According to the 2010 census, Lexington has a total area of 1.33 sqmi, all land.

==Demographics==

Lexington was laid out on 4 January 1836 By Asahel Gridley and James Brown.

Historical population
| Census | Pop. | Note | %± |
| 1880 | 1,254 |  | — |
| 1890 | 1,187 |  | −5.3% |
| 1900 | 1,415 |  | 19.2% |
| 1910 | 1,318 |  | −6.9% |
| 1920 | 1,301 |  | −1.3% |
| 1930 | 1,292 |  | −0.7% |
| 1940 | 1,284 |  | −0.6% |
| 1950 | 1,181 |  | −8.0% |
| 1960 | 1,244 |  | 5.3% |
| 1970 | 1,615 |  | 29.8% |
| 1980 | 1,806 |  | 11.8% |
| 1990 | 1,809 |  | 0.2% |
| 2000 | 1,912 |  | 5.7% |
| 2010 | 2,060 |  | 7.7% |
| 2020 | 2,090 |  | 1.5% |
Decennial US Census

===2020 census===
As of the 2020 census, Lexington had a population of 2,090. The median age was 39.3 years. 25.9% of residents were under the age of 18 and 16.3% of residents were 65 years of age or older. For every 100 females there were 95.1 males, and for every 100 females age 18 and over there were 96.3 males age 18 and over.

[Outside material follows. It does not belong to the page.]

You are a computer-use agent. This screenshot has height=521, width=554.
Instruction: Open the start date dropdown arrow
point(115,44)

0.0% of residents lived in urban areas, while 100.0% lived in rural areas.

There were 824 households in Lexington, of which 33.9% had children under the age of 18 living in them. Of all households, 54.9% were married-couple households, 16.1% were households with a male householder and no spouse or partner present, and 22.1% were households with a female householder and no spouse or partner present. About 26.4% of all households were made up of individuals and 11.8% had someone living alone who was 65 years of age or older.

There were 876 housing units, of which 5.9% were vacant. The homeowner vacancy rate was 1.9% and the rental vacancy rate was 6.6%.

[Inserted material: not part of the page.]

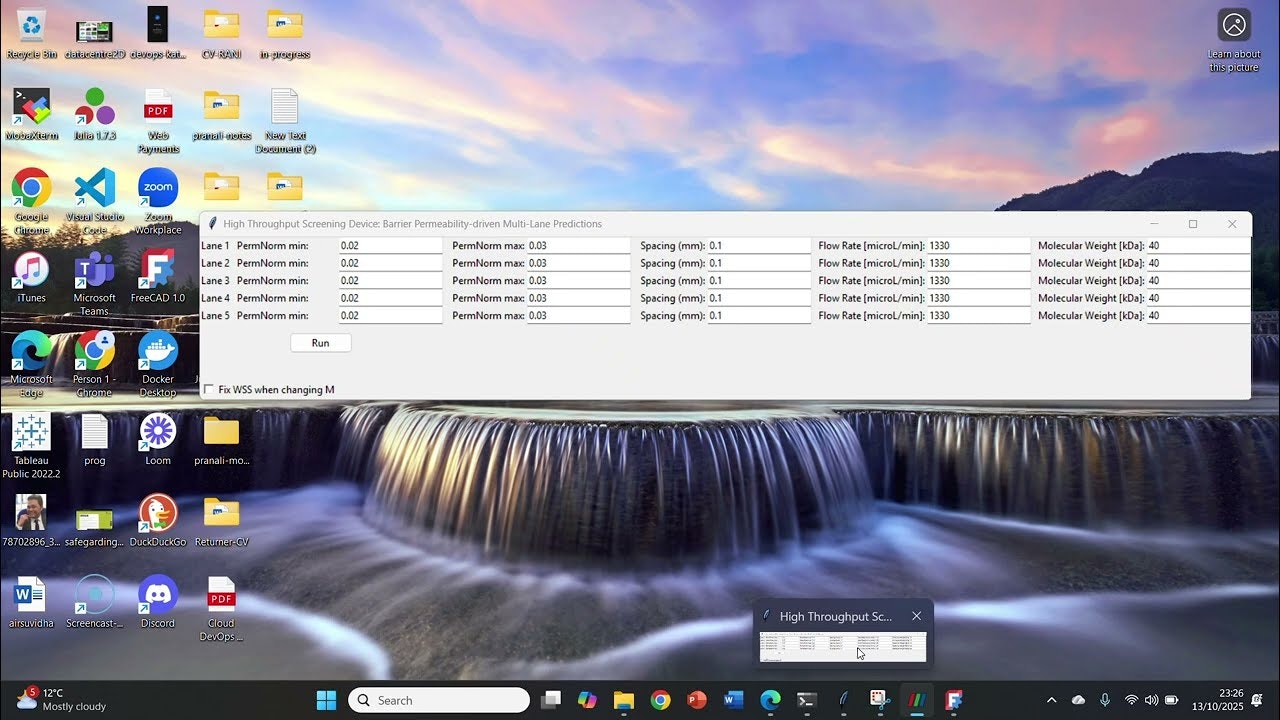Click the Run button
The height and width of the screenshot is (720, 1280).
click(320, 343)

Racial composition as of the 2020 census
| Race | Number | Percent |
|---|---|---|
| White | 1,989 | 95.2% |
| Black or African American | 8 | 0.4% |
| American Indian and Alaska Native | 3 | 0.1% |
| Asian | 3 | 0.1% |
| Native Hawaiian and Other Pacific Islander | 0 | 0.0% |
| Some other race | 6 | 0.3% |
| Two or more races | 81 | 3.9% |
| Hispanic or Latino (of any race) | 26 | 1.2% |

===2000 census===
As of the census of 2000, there were 1,912 people, 760 households, and 550 families residing in the city. The population density was 1,820.3 PD/sqmi. There were 803 housing units at an average density of 764.5 /sqmi. The racial makeup of the city was 98.95% White, 0.10% African American, 0.21% Native American, and 0.73% from two or more races. Hispanic or Latino of any race were 0.42% of the population.

There were 760 households, out of which 35.7% had children under the age of 18 living with them, 58.4% were married couples living together, 11.1% had a female householder with no husband present, and 27.6% were non-families. 24.6% of all households were made up of individuals, and 10.3% had someone living alone who was 65 years of age or older. The average household size was 2.52 and the average family size was 3.00.

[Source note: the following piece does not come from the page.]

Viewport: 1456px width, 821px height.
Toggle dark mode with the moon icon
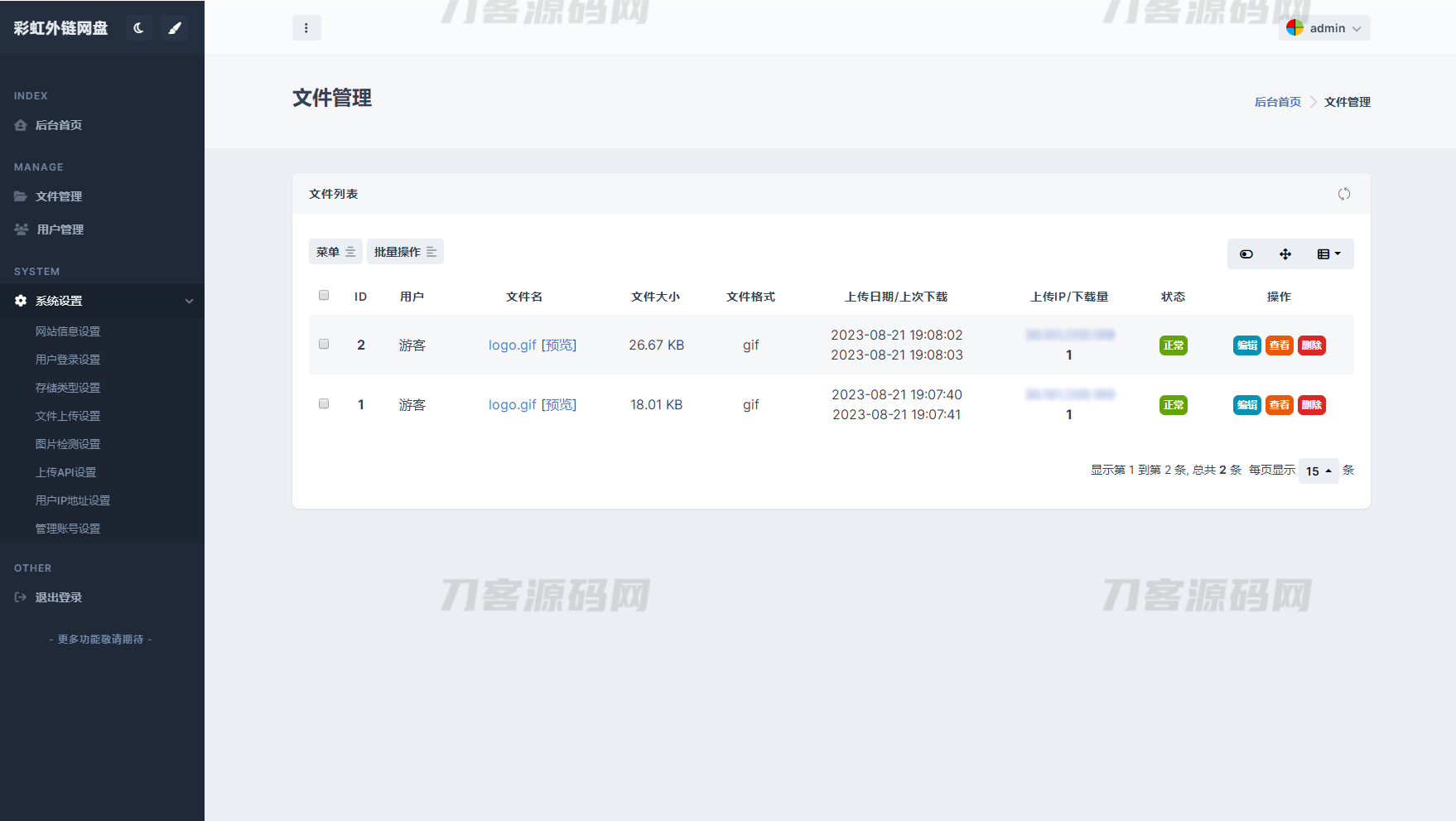[138, 28]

In the city, the population was spread out, with 26.9% under the age of 18, 7.5% from 18 to 24, 29.0% from 25 to 44, 24.3% from 45 to 64, and 12.3% who were 65 years of age or older. The median age was 37 years. For every 100 females, there were 96.3 males. For every 100 females age 18 and over, there were 92.0 males.

The median income for a household in the city was $46,146, and the median income for a family was $54,336. Males had a median income of $40,031 versus $24,917 for females. The per capita income for the city was $20,898. About 3.1% of families and 4.4% of the population were below the poverty line, including 6.6% of those under age 18 and 5.1% of those age 65 or over.
==Schools and sports==
John Patton Log Cabin and the Lexington Community Unit School District 7 campus, including Lexington High School, are located in Lexington

==Notable people==

- Alice Ambrose, (1906-2001) philosopher at Smith College 1964-1972
- Gilbert L. Deavers, (1931-2006), born in Lexington; Illinois state representative
- Odus Creamer Horney, U.S. Army brigadier general
- Ed Kinsella, (1880-1976) MLB pitcher for the Pittsburgh Pirates and St. Louis Browns
- William R. Roy, (1926-2014) congressman from Kansas 1971-1975
- Arthur J. Scrogin (1853-1926), born in Lexington, Illinois state representative and farmer
- Joseph L. Settles, (1871-1943) one of the founding fathers of Tau Kappa Epsilon
- John A. Sterling, (1857-1918), born in Lexington, congressman 1903-1913 and 1915-1918
- Alex Tanney, (1987), football coach and former professional quarterback.